Element and text position data:
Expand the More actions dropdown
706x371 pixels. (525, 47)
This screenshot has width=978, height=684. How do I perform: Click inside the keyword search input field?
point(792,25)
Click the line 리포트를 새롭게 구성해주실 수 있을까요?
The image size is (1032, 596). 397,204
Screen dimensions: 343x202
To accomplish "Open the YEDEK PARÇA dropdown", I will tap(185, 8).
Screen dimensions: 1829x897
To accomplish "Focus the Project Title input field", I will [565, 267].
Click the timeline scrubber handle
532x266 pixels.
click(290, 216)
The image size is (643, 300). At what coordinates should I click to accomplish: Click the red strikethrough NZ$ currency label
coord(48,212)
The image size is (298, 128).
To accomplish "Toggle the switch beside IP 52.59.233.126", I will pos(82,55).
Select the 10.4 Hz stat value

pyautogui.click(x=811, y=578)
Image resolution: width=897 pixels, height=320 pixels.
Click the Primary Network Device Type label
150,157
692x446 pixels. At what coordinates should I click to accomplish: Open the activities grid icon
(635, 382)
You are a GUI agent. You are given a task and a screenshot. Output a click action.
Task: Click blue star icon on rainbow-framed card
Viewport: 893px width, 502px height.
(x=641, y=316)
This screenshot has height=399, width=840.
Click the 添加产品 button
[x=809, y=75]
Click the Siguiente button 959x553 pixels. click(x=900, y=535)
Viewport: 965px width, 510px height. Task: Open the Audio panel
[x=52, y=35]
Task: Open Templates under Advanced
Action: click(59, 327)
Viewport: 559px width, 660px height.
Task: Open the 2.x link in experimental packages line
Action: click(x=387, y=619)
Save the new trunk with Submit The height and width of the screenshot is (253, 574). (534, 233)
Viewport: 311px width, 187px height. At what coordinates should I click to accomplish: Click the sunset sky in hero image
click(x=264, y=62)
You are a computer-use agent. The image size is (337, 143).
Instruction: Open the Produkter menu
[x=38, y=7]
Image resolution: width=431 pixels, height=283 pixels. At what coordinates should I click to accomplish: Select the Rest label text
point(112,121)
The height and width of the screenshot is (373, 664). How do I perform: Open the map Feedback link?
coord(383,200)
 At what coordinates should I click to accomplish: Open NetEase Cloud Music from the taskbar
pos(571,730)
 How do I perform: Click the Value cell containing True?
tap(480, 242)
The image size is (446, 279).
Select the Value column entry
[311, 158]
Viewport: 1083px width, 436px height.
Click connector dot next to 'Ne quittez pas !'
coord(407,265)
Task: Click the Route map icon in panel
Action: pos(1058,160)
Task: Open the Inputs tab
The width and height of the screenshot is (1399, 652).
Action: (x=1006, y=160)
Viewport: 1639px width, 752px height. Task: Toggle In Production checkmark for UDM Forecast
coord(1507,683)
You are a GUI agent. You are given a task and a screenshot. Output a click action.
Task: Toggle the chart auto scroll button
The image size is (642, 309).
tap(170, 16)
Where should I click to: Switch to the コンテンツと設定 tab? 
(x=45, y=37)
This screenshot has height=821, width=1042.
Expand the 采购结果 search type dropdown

WHAT IS EXPECTED :: Which lines in the data above contain the string "resolution"? Gather each of them, treating uppercase and lowercase as different.

RESPONSE TO THIS EXERCISE ::
Image resolution: width=897 pixels, height=320 pixels.
Image resolution: width=431 pixels, height=283 pixels. At what coordinates should I click to accomplish: Select the Rest label text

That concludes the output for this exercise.